Stored dataset entries

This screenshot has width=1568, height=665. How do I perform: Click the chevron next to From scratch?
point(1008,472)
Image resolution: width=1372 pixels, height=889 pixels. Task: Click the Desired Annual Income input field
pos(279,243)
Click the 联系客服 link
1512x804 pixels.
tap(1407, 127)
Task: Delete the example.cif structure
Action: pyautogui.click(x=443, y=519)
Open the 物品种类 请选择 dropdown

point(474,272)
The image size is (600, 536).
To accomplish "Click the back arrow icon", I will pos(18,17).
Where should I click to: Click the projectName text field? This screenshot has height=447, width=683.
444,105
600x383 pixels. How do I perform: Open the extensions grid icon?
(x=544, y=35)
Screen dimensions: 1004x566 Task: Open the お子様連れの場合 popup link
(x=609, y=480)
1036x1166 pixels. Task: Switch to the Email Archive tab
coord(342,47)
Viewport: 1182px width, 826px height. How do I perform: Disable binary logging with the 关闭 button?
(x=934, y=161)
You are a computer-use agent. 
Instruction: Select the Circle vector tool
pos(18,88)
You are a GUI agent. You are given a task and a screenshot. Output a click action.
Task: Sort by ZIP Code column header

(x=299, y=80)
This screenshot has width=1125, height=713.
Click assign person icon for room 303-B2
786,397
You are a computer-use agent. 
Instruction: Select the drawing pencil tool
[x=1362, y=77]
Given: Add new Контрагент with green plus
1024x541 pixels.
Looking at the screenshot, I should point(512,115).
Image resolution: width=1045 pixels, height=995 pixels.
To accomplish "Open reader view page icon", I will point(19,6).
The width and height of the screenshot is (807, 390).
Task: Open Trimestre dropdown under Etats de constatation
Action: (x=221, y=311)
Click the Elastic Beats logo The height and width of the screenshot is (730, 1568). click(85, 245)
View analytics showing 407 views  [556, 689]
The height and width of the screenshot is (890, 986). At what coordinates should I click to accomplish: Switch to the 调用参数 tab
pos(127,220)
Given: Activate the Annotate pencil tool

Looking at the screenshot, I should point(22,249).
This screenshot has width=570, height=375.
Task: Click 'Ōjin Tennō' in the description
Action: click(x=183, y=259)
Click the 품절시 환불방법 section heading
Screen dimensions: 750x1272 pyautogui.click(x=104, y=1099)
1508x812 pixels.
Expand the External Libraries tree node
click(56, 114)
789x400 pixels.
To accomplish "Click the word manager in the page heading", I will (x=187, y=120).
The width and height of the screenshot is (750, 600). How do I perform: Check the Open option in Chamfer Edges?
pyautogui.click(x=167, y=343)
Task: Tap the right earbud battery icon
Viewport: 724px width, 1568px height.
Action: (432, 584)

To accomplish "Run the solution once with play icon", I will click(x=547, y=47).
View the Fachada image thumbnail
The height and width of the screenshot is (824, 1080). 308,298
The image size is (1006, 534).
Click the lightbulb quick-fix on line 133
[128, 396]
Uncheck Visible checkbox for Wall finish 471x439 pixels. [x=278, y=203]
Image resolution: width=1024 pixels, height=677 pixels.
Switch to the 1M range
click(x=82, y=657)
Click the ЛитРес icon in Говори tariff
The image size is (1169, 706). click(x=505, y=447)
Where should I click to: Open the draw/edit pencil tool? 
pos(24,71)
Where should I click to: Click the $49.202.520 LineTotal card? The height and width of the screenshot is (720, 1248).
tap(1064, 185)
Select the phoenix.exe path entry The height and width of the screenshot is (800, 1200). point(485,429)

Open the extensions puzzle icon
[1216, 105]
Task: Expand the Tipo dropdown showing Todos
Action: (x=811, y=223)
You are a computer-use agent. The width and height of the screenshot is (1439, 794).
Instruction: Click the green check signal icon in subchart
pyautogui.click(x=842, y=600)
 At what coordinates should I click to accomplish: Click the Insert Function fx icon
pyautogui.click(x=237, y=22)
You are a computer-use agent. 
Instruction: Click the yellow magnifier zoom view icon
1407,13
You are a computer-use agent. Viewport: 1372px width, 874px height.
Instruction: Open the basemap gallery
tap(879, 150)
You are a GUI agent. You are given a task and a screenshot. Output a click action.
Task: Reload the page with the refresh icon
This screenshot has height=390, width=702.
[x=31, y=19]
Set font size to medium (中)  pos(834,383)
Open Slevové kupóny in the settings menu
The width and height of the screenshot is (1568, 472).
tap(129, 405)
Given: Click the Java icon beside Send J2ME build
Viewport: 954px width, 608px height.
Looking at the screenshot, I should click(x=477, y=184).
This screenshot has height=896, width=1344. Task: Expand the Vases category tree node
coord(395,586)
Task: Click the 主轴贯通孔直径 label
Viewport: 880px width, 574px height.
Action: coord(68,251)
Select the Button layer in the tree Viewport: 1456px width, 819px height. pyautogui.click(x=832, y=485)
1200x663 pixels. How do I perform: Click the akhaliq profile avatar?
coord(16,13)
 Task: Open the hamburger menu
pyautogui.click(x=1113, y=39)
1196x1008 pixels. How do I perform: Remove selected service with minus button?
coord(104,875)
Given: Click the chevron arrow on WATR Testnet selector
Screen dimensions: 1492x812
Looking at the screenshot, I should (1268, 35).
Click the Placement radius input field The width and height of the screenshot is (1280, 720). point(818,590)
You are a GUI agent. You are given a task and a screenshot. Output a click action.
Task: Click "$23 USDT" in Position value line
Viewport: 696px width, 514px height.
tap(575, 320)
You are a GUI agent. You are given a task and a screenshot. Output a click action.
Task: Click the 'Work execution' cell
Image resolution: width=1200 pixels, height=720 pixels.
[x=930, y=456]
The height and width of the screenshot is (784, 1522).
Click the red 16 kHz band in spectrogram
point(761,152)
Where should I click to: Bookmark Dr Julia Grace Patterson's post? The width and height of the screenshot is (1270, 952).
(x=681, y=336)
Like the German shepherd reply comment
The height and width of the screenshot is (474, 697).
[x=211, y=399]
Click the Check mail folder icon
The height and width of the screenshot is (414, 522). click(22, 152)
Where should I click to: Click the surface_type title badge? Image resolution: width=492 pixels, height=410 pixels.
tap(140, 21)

• [Problem description] Reproduce every line of the entries above without any change.

• [Worked solution]
This screenshot has width=1568, height=665. How do I perform: Click the chevron next to From scratch?
point(1008,472)
Image resolution: width=1372 pixels, height=889 pixels. Task: Click the Desired Annual Income input field
pos(279,243)
Click the 联系客服 link
1512x804 pixels.
tap(1407, 127)
Task: Delete the example.cif structure
Action: pyautogui.click(x=443, y=519)
Open the 物品种类 请选择 dropdown

point(474,272)
The image size is (600, 536).
To accomplish "Click the back arrow icon", I will pos(18,17).
Where should I click to: Click the projectName text field? This screenshot has height=447, width=683.
444,105
600x383 pixels. How do I perform: Open the extensions grid icon?
(x=544, y=35)
Screen dimensions: 1004x566 Task: Open the お子様連れの場合 popup link
(x=609, y=480)
1036x1166 pixels. Task: Switch to the Email Archive tab
coord(342,47)
Viewport: 1182px width, 826px height. How do I perform: Disable binary logging with the 关闭 button?
(x=934, y=161)
You are a computer-use agent. 
Instruction: Select the Circle vector tool
pos(18,88)
You are a GUI agent. You are given a task and a screenshot. Output a click action.
Task: Sort by ZIP Code column header

(x=299, y=80)
This screenshot has width=1125, height=713.
Click assign person icon for room 303-B2
786,397
You are a computer-use agent. 
Instruction: Select the drawing pencil tool
[x=1362, y=77]
Given: Add new Контрагент with green plus
1024x541 pixels.
Looking at the screenshot, I should point(512,115).
Image resolution: width=1045 pixels, height=995 pixels.
To accomplish "Open reader view page icon", I will point(19,6).
The width and height of the screenshot is (807, 390).
Task: Open Trimestre dropdown under Etats de constatation
Action: (x=221, y=311)
Click the Elastic Beats logo The height and width of the screenshot is (730, 1568). click(85, 245)
View analytics showing 407 views  [556, 689]
The height and width of the screenshot is (890, 986). At what coordinates should I click to accomplish: Switch to the 调用参数 tab
pos(127,220)
Given: Activate the Annotate pencil tool

Looking at the screenshot, I should point(22,249).
This screenshot has width=570, height=375.
Task: Click 'Ōjin Tennō' in the description
Action: click(x=183, y=259)
Click the 품절시 환불방법 section heading
Screen dimensions: 750x1272 pyautogui.click(x=104, y=1099)
1508x812 pixels.
Expand the External Libraries tree node
click(56, 114)
789x400 pixels.
To accomplish "Click the word manager in the page heading", I will (x=187, y=120).
The width and height of the screenshot is (750, 600). How do I perform: Check the Open option in Chamfer Edges?
pyautogui.click(x=167, y=343)
Task: Tap the right earbud battery icon
Viewport: 724px width, 1568px height.
Action: (432, 584)

To accomplish "Run the solution once with play icon", I will click(x=547, y=47).
View the Fachada image thumbnail
The height and width of the screenshot is (824, 1080). 308,298
The image size is (1006, 534).
Click the lightbulb quick-fix on line 133
[128, 396]
Uncheck Visible checkbox for Wall finish 471x439 pixels. [x=278, y=203]
Image resolution: width=1024 pixels, height=677 pixels.
Switch to the 1M range
click(x=82, y=657)
Click the ЛитРес icon in Говори tariff
The image size is (1169, 706). click(x=505, y=447)
Where should I click to: Open the draw/edit pencil tool? 
pos(24,71)
Where should I click to: Click the $49.202.520 LineTotal card? The height and width of the screenshot is (720, 1248).
tap(1064, 185)
Select the phoenix.exe path entry The height and width of the screenshot is (800, 1200). point(485,429)

Open the extensions puzzle icon
[1216, 105]
Task: Expand the Tipo dropdown showing Todos
Action: (x=811, y=223)
You are a computer-use agent. The width and height of the screenshot is (1439, 794).
Instruction: Click the green check signal icon in subchart
pyautogui.click(x=842, y=600)
 At what coordinates should I click to accomplish: Click the Insert Function fx icon
pyautogui.click(x=237, y=22)
You are a computer-use agent. 
Instruction: Click the yellow magnifier zoom view icon
1407,13
You are a computer-use agent. Viewport: 1372px width, 874px height.
Instruction: Open the basemap gallery
tap(879, 150)
You are a GUI agent. You are given a task and a screenshot. Output a click action.
Task: Reload the page with the refresh icon
This screenshot has height=390, width=702.
[x=31, y=19]
Set font size to medium (中)  pos(834,383)
Open Slevové kupóny in the settings menu
The width and height of the screenshot is (1568, 472).
tap(129, 405)
Given: Click the Java icon beside Send J2ME build
Viewport: 954px width, 608px height.
Looking at the screenshot, I should click(x=477, y=184).
This screenshot has height=896, width=1344. Task: Expand the Vases category tree node
coord(395,586)
Task: Click the 主轴贯通孔直径 label
Viewport: 880px width, 574px height.
Action: coord(68,251)
Select the Button layer in the tree Viewport: 1456px width, 819px height. pyautogui.click(x=832, y=485)
1200x663 pixels. How do I perform: Click the akhaliq profile avatar?
coord(16,13)
 Task: Open the hamburger menu
pyautogui.click(x=1113, y=39)
1196x1008 pixels. How do I perform: Remove selected service with minus button?
coord(104,875)
Given: Click the chevron arrow on WATR Testnet selector
Screen dimensions: 1492x812
Looking at the screenshot, I should (1268, 35).
Click the Placement radius input field The width and height of the screenshot is (1280, 720). point(818,590)
You are a GUI agent. You are given a task and a screenshot. Output a click action.
Task: Click "$23 USDT" in Position value line
Viewport: 696px width, 514px height.
tap(575, 320)
You are a GUI agent. You are given a task and a screenshot. Output a click action.
Task: Click the 'Work execution' cell
Image resolution: width=1200 pixels, height=720 pixels.
[x=930, y=456]
The height and width of the screenshot is (784, 1522).
Click the red 16 kHz band in spectrogram
point(761,152)
Where should I click to: Bookmark Dr Julia Grace Patterson's post? The width and height of the screenshot is (1270, 952).
(x=681, y=336)
Like the German shepherd reply comment
The height and width of the screenshot is (474, 697).
[x=211, y=399]
Click the Check mail folder icon
The height and width of the screenshot is (414, 522). click(22, 152)
Where should I click to: Click the surface_type title badge? Image resolution: width=492 pixels, height=410 pixels.
tap(140, 21)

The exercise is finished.